Similar to the repayment plan is the forbearance. Under a forbearance agreement, your lender agrees to lower your mortgage payments or let you skip them for a time. When you begin making them again, you agree to pay some extra money every month to make up for the missed payments. The primary difference between a repayment plan and a forbearance agreement is that a repayment plan comes into play after you've become delinquent. You would negotiate a forbearance agreement before you miss payments. Forbearance agreements typically help people who get temporarily laid off or sent for active military duty.
If your financial situation changes and you simply can't afford your second mortgage any longer, ask your lender for a loan modification. A loan modification lets you renegotiate the terms of your mortgage. Doing so may allow you to reduce your monthly payment by extending the life of the loan or getting a lower interest rate. The sooner you reach out to your lender, the more likely she is to work with you, so contact her as soon as you realize you're struggling.
When researching options for avoiding foreclosure, you'll see short sales mentioned often. Note, however, that this option is very rarely available as a remedy for a second mortgage. In a short-sale arrangement, your lender agrees to let you sell the home and use the proceeds to satisfy the debt in full, even if the house sells for less than what you owe. A short sale is only permissible with approval from all of your lenders. Because they won't get paid until your first mortgage is satisfied, second mortgage holders rarely agree to a short sale. It never hurts to ask, but your lender isn't likely to agree.
When the Dust Settles
If you do lose your home to foreclosure on your second mortgage, know that you could still owe. In some states, a foreclosure is the end of the line. Your lender can sell your home and use the money to repay your loan, but it's game over after that. If you still owe $10,000, the lender must take the loss and move on. Other states, however, allow for deficiency judgments. In these states, a lender who comes up short after a foreclosure can sue you to collect the remaining balance. In this case, a lender who comes up $10,000 short after a foreclosure sale can force you to pay it.

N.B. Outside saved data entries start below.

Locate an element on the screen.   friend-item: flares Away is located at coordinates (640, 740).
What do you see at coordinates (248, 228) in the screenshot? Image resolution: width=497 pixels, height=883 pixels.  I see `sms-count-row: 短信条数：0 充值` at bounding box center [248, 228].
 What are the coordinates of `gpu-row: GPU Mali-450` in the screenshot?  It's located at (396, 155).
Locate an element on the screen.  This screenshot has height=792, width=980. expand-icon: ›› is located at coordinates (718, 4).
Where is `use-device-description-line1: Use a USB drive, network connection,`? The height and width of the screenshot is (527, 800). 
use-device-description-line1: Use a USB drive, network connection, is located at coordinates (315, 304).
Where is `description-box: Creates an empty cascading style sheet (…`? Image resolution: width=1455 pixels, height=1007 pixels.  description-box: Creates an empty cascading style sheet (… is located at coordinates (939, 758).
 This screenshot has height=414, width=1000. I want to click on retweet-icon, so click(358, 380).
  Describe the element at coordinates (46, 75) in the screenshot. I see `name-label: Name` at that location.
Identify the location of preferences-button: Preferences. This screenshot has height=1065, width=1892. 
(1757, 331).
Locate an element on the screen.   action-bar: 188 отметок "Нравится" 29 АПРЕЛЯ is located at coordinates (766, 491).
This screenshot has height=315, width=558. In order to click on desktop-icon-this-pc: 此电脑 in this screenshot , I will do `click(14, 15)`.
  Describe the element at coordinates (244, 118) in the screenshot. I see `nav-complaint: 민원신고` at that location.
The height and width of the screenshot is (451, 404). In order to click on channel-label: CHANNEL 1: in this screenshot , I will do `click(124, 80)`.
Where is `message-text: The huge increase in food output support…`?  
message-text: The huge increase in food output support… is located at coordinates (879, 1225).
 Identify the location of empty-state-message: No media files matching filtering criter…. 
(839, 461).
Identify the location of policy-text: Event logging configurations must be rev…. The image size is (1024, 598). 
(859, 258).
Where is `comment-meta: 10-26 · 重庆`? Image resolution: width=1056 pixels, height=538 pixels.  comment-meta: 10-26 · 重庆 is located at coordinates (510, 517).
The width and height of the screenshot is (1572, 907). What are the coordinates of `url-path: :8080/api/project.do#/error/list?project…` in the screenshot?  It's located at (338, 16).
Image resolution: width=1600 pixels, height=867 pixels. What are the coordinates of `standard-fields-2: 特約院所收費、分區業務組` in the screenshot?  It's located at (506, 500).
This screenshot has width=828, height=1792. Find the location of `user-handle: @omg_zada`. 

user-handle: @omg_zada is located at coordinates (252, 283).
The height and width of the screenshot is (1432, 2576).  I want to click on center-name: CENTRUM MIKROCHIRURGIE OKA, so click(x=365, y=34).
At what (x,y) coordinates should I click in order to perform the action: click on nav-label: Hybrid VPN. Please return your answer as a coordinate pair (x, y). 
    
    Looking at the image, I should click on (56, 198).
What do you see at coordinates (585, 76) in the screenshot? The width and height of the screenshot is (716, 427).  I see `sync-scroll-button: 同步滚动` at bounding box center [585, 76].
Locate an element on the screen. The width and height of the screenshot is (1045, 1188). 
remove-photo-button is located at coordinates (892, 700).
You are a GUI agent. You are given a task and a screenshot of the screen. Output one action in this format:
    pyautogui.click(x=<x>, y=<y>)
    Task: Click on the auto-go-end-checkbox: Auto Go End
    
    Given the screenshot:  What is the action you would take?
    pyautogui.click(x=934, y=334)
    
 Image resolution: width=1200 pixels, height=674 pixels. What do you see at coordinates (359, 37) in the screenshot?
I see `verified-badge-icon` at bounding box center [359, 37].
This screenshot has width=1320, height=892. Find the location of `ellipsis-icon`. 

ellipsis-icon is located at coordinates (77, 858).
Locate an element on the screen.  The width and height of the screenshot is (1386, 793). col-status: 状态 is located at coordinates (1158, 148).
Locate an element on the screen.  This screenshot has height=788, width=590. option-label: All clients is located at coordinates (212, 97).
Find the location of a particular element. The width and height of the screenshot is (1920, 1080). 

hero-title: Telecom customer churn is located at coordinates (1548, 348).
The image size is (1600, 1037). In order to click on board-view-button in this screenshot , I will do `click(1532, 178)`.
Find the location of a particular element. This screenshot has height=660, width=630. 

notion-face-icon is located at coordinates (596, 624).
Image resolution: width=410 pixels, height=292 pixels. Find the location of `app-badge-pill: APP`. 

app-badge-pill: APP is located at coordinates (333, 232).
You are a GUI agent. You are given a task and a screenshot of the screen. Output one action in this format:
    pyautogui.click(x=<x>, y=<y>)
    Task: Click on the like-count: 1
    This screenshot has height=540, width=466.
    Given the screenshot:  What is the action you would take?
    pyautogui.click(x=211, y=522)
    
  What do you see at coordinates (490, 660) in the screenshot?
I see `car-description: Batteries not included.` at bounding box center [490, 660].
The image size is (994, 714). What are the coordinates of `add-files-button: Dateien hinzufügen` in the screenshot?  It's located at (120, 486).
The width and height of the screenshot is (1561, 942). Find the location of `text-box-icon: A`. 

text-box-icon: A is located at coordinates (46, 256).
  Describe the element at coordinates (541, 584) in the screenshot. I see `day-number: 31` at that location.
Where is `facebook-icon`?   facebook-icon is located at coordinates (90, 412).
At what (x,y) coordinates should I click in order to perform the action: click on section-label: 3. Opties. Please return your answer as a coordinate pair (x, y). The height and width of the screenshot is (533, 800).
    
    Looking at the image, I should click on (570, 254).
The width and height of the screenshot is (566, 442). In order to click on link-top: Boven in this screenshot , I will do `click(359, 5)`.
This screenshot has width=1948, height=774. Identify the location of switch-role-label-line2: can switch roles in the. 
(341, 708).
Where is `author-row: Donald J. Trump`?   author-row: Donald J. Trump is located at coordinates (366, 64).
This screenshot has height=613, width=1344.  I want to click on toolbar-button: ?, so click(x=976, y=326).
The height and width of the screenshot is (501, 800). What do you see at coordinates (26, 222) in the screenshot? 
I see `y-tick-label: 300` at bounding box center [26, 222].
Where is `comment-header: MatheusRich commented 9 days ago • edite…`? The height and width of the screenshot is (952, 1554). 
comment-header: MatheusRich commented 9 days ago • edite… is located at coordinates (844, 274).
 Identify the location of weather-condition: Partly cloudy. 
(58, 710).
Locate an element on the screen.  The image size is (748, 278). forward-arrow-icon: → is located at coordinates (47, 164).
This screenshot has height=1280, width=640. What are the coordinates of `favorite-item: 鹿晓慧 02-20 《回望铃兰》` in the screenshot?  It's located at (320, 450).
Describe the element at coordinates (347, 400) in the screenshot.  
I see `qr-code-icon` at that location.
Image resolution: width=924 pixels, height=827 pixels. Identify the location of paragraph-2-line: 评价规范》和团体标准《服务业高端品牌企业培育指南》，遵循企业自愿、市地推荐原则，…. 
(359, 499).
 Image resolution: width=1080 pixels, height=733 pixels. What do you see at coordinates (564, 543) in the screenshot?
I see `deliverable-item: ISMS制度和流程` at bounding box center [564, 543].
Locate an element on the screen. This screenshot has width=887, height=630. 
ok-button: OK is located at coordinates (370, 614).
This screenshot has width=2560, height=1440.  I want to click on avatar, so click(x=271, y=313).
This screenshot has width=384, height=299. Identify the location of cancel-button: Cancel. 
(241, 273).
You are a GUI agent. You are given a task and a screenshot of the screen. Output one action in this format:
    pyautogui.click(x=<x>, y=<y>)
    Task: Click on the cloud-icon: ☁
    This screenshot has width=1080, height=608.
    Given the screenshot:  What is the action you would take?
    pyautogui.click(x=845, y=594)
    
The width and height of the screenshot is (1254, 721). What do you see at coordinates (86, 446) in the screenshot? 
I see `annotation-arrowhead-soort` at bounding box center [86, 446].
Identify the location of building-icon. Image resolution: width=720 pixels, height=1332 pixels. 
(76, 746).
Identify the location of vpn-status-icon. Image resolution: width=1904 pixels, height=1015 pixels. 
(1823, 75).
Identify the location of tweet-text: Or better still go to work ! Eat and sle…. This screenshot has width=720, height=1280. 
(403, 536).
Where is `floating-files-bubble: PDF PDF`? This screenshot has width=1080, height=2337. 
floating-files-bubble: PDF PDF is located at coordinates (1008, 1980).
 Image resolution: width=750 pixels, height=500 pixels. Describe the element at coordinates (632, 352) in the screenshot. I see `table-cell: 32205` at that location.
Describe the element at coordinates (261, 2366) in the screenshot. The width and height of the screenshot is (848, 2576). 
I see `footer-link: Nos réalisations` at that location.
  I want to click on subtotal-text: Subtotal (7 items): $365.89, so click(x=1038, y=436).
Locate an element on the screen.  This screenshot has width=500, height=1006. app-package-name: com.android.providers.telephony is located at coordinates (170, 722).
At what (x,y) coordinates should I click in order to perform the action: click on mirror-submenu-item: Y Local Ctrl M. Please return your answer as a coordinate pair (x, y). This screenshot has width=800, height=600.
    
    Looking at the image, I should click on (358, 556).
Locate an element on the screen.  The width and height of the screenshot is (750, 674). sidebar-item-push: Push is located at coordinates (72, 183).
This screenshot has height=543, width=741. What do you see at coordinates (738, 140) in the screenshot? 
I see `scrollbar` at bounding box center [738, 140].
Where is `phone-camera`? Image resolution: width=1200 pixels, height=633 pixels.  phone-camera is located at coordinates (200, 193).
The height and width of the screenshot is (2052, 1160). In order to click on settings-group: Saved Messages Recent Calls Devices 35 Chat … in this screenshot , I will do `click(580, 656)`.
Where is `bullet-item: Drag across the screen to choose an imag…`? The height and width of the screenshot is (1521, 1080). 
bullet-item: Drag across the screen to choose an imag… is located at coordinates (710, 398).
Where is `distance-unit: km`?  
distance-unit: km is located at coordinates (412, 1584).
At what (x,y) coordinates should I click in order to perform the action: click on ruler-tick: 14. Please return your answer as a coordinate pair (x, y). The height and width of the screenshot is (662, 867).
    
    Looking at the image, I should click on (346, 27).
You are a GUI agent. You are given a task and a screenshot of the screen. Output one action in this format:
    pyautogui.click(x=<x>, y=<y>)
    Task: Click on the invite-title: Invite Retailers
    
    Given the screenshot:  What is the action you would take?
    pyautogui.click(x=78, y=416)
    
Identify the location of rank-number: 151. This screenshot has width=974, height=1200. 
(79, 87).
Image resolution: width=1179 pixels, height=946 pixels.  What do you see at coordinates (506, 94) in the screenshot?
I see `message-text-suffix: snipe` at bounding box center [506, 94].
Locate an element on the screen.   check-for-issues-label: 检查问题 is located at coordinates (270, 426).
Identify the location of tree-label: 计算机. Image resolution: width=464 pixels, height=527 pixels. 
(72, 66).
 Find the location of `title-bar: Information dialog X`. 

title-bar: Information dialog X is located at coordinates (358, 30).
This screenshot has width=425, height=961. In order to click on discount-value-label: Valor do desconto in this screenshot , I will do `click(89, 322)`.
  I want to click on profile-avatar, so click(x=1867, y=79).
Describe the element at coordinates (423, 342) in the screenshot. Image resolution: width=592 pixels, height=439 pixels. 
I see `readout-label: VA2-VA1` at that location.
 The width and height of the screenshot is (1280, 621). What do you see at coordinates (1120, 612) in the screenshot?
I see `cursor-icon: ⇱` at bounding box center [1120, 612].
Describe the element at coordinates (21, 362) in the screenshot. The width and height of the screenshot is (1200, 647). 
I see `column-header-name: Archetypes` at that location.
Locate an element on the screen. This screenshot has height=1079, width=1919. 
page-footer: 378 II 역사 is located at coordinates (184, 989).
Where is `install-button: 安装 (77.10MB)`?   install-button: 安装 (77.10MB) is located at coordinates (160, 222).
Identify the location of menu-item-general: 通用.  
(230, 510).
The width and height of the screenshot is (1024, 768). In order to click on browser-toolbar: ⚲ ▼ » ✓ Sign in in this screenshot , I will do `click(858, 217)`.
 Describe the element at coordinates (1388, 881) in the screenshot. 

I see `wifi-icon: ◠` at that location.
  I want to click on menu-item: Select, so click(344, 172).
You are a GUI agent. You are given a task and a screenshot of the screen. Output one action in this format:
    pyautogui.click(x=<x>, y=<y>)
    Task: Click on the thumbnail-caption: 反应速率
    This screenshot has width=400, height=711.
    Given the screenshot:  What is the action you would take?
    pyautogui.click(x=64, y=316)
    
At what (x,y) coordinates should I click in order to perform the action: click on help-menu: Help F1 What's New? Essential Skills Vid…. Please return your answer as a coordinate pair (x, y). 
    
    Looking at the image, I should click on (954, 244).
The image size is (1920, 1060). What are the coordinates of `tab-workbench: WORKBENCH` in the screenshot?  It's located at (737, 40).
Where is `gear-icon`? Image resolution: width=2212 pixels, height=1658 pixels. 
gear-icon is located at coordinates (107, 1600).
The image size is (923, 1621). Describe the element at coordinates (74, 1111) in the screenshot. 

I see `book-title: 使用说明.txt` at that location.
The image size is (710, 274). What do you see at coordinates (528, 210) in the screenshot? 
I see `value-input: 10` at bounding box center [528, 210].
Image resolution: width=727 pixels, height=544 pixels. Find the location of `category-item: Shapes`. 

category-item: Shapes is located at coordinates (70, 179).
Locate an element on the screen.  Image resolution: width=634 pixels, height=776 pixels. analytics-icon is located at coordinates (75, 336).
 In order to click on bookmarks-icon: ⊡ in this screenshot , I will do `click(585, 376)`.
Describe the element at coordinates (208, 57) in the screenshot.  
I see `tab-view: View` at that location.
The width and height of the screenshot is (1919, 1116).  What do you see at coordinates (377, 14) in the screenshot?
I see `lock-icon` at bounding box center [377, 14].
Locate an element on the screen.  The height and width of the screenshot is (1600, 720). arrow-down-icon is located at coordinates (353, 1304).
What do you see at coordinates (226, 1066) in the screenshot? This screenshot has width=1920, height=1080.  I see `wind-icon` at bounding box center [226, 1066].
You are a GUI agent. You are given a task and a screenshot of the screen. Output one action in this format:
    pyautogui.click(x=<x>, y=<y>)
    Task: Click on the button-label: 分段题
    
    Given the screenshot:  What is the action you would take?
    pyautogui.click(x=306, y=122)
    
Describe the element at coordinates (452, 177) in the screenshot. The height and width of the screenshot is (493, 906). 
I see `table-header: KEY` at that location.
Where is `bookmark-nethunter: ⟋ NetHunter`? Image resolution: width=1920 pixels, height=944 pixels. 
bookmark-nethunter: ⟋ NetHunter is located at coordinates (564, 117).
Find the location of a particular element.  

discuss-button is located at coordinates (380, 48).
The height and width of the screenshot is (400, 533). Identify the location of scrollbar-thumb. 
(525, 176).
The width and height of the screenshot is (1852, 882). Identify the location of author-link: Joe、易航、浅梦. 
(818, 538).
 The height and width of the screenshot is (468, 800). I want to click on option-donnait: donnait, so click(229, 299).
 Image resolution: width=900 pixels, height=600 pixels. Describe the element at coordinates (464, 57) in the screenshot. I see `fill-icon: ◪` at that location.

As of 2018, lenders can't collect from borrowers after a foreclosure in Alaska, Arizona, California, Connecticut, Hawaii, Minnesota, Montana, Nevada, New Mexico, North Carolina, North Dakota, Oregon, Washington or Wisconsin. Nevada lenders can collect, but only if the mortgage originated before October 1, 2009. Iowa, too, has special rules. In all other states, lenders can and do sometimes pursue borrowers for payment if any loan balance remains due after a foreclosure sale.